[Intel-gfx] [PATCH] drm/i915: Reduce engine->emit_flush() to a single mode parameter

Dave Gordon david.s.gordon at intel.com
Thu Jul 28 14:57:11 UTC 2016


On 27/07/16 11:53, Chris Wilson wrote:
> Rather than passing a complete set of GPU cache domains for either
> invalidation or for flushing, or even both, just pass a single parameter
> to the engine->emit_flush to determine the required operations.
>
> engine->emit_flush(GPU, 0) -> engine->emit_flush(EMIT_INVALIDATE)
> engine->emit_flush(0, GPU) -> engine->emit_flush(EMIT_FLUSH)
> engine->emit_flush(GPU, GPU) -> engine->emit_flush(EMIT_FLUSH | EMIT_INVALIDATE)
>
> This allows us to extend the behaviour easily in future, for example if
> we want just a command barrier without the overhead of flushing.
>
> Signed-off-by: Chris Wilson <chris at chris-wilson.co.uk>
> Cc: Dave Gordon <david.s.gordon at intel.com>
> Cc: Joonas Lahtinen <joonas.lahtinen at linux.intel.com>
> ---
>  drivers/gpu/drm/i915/i915_gem_context.c    |  2 +-
>  drivers/gpu/drm/i915/i915_gem_execbuffer.c |  2 +-
>  drivers/gpu/drm/i915/i915_gem_gtt.c        | 10 ++----
>  drivers/gpu/drm/i915/i915_gem_request.c    |  2 +-
>  drivers/gpu/drm/i915/intel_lrc.c           | 23 +++++-------
>  drivers/gpu/drm/i915/intel_ringbuffer.c    | 57 +++++++++++-------------------
>  drivers/gpu/drm/i915/intel_ringbuffer.h    |  6 ++--
>  7 files changed, 38 insertions(+), 64 deletions(-)

[snip]

> diff --git a/drivers/gpu/drm/i915/i915_gem_gtt.c b/drivers/gpu/drm/i915/i915_gem_gtt.c
> index 39fa9eb10514..671b1cab5e54 100644
> --- a/drivers/gpu/drm/i915/i915_gem_gtt.c
> +++ b/drivers/gpu/drm/i915/i915_gem_gtt.c
> @@ -1666,8 +1666,7 @@ static int hsw_mm_switch(struct i915_hw_ppgtt *ppgtt,
>  	int ret;
>
>  	/* NB: TLBs must be flushed and invalidated before a switch */
> -	ret = engine->emit_flush(req,
> -				 I915_GEM_GPU_DOMAINS, I915_GEM_GPU_DOMAINS);
> +	ret = engine->emit_flush(req, EMIT_INVALIDATE | EMIT_FLUSH);

The example in the commit message says "EMIT_FLUSH | EMIT_INVALIDATE"
which I think looks much nicer. Flush *after* invalidate would be pretty 
meaningless!

For even more syntactic sugar, we could choose "FLUSH + INVALIDATE" as + 
and | are equivalent for disjoint bitfields.

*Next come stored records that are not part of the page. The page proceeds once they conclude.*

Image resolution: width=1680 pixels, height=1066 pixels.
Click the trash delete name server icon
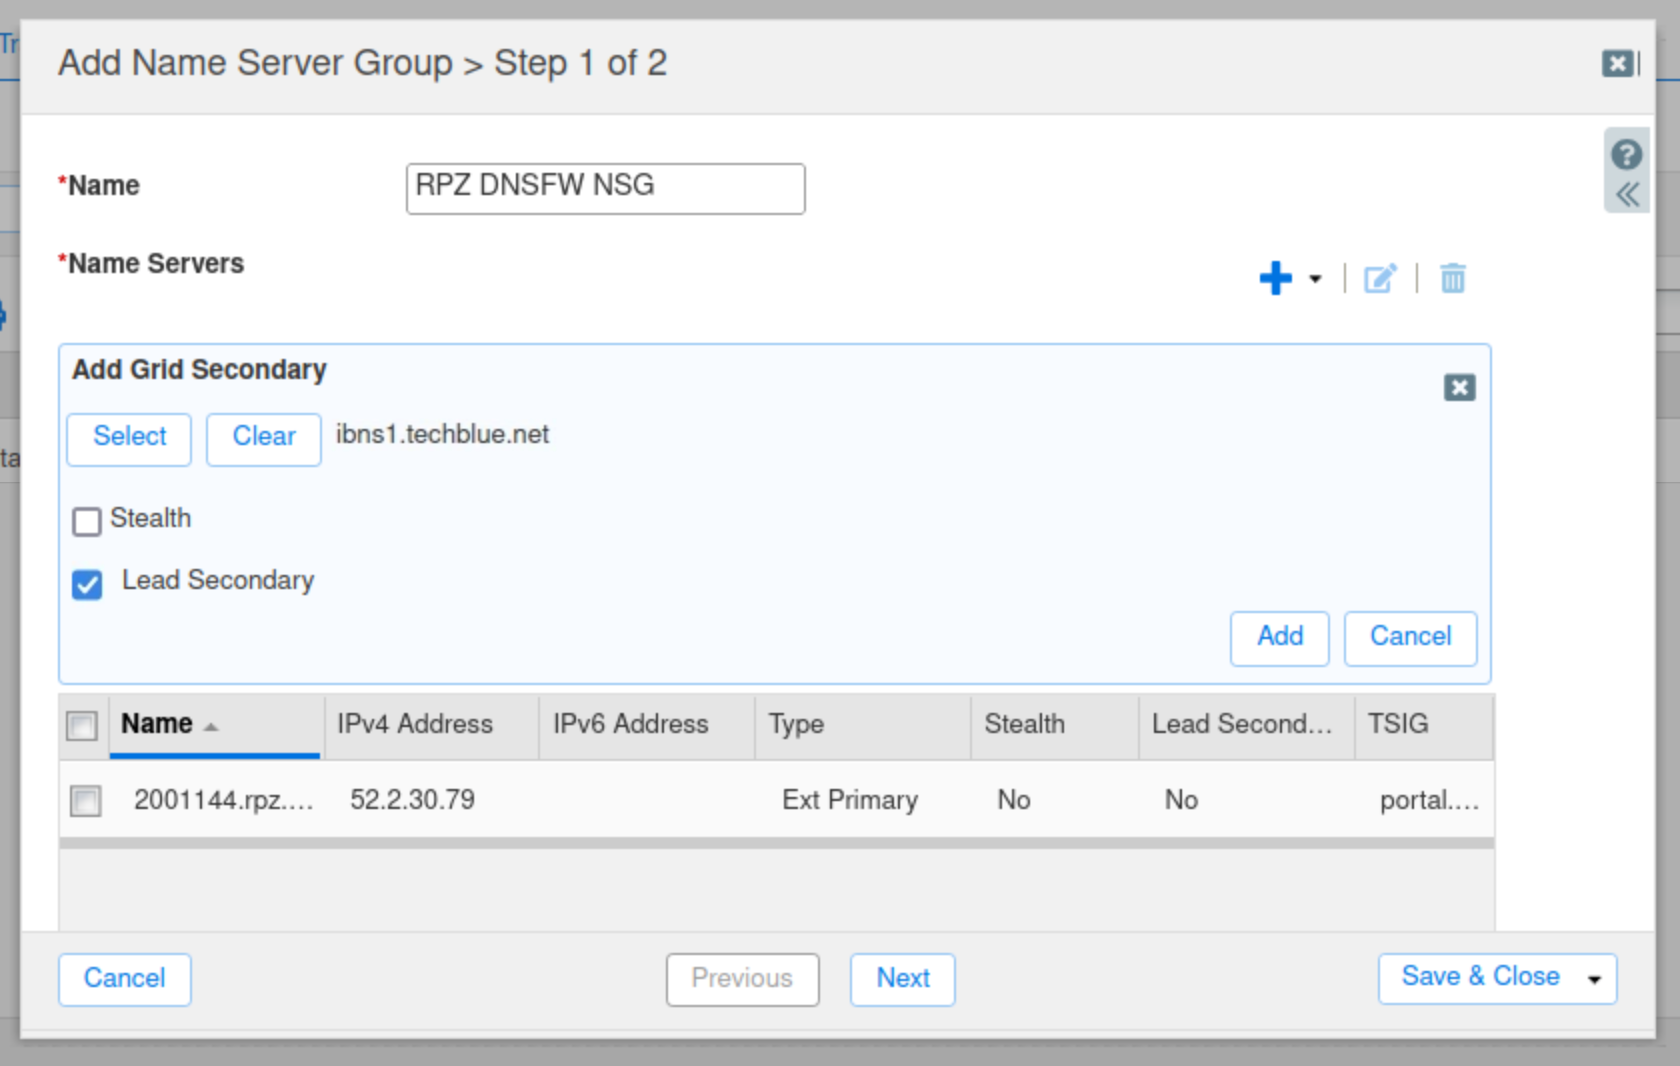(x=1452, y=278)
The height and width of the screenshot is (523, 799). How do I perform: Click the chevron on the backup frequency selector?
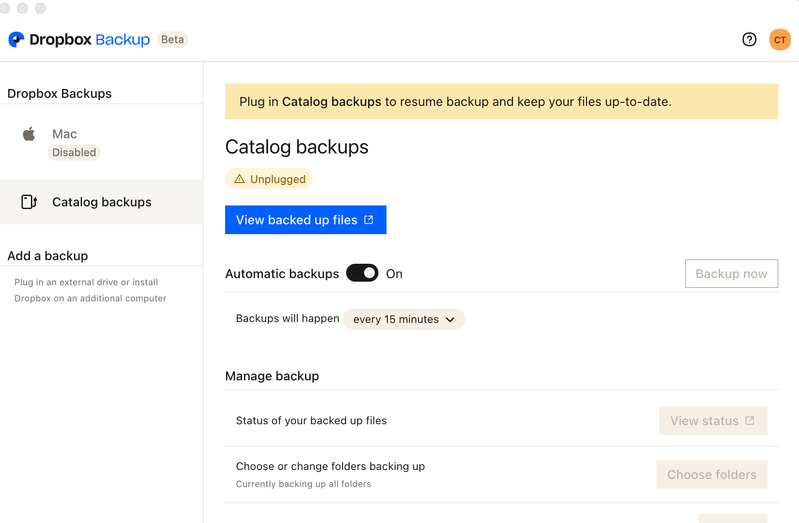click(450, 320)
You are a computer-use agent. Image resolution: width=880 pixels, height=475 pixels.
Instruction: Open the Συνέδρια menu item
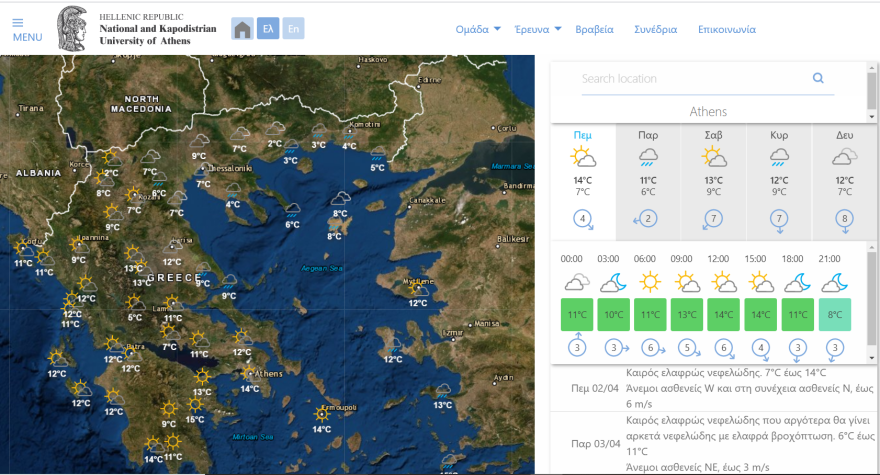click(x=655, y=29)
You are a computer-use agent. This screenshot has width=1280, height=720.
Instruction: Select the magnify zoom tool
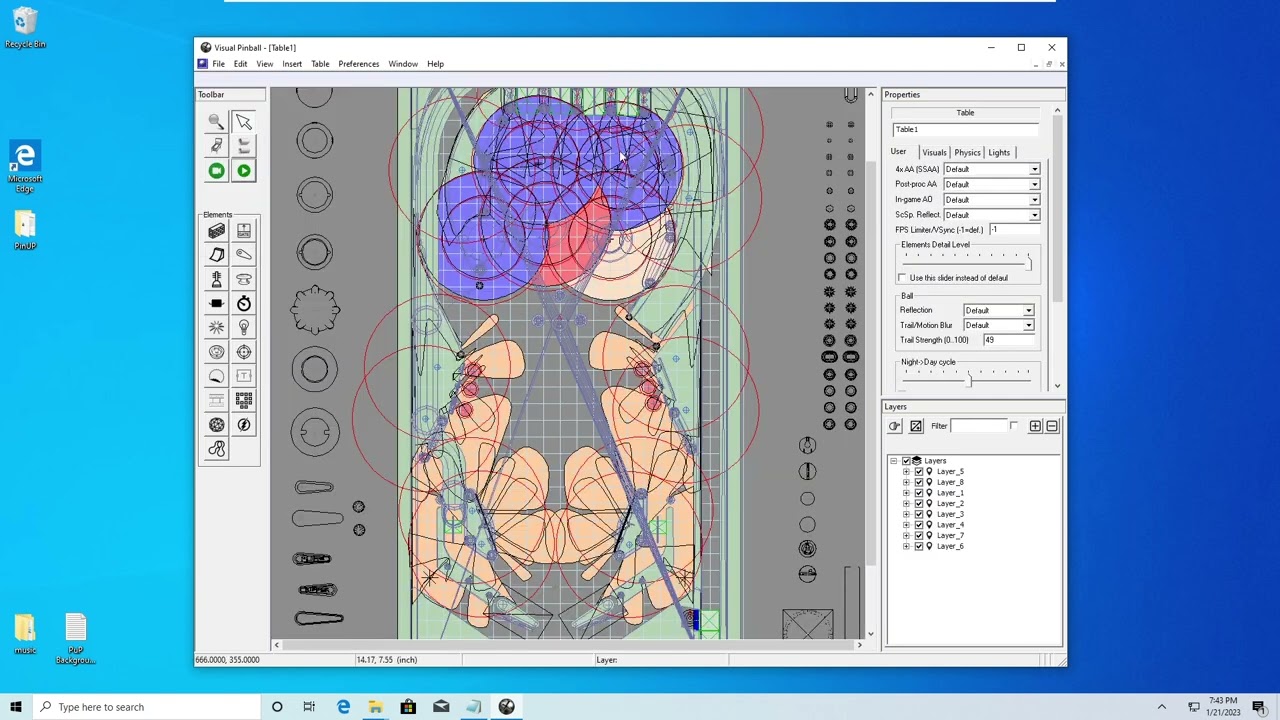pos(216,121)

>  int intel_logical_ring_alloc_request_extras(struct drm_i915_gem_request *request)
> @@ -998,9 +998,7 @@ static int intel_logical_ring_workarounds_emit(struct drm_i915_gem_request *req)
>  	if (w->count == 0)
>  		return 0;
>
> -	ret = req->engine->emit_flush(req,
> -				      I915_GEM_GPU_DOMAINS,
> -				      I915_GEM_GPU_DOMAINS);
> +	ret = req->engine->emit_flush(req, EMIT_BARRIER);
>  	if (ret)
>  		return ret;

Distinguishing flush-and-invalidate from BARRIER seems like a good idea, 
because here we really don't want to flush or invalidate the GPU's 
caches; we really only want some sort of synchronisation of memory 
activity before changing the register. Therefore ...

[snip]

> diff --git a/drivers/gpu/drm/i915/intel_ringbuffer.h b/drivers/gpu/drm/i915/intel_ringbuffer.h
> index 00723401f98c..76d0495943c3 100644
> --- a/drivers/gpu/drm/i915/intel_ringbuffer.h
> +++ b/drivers/gpu/drm/i915/intel_ringbuffer.h
> @@ -292,8 +292,10 @@ struct intel_engine_cs {
>  	u32 ctx_desc_template;
>  	int		(*emit_request)(struct drm_i915_gem_request *request);
>  	int		(*emit_flush)(struct drm_i915_gem_request *request,
> -				      u32 invalidate_domains,
> -				      u32 flush_domains);
> +				      u32 mode);
> +#define EMIT_INVALIDATE	BIT(0)
> +#define EMIT_FLUSH	BIT(1)
> +#define EMIT_BARRIER	(EMIT_INVALIDATE | EMIT_FLUSH)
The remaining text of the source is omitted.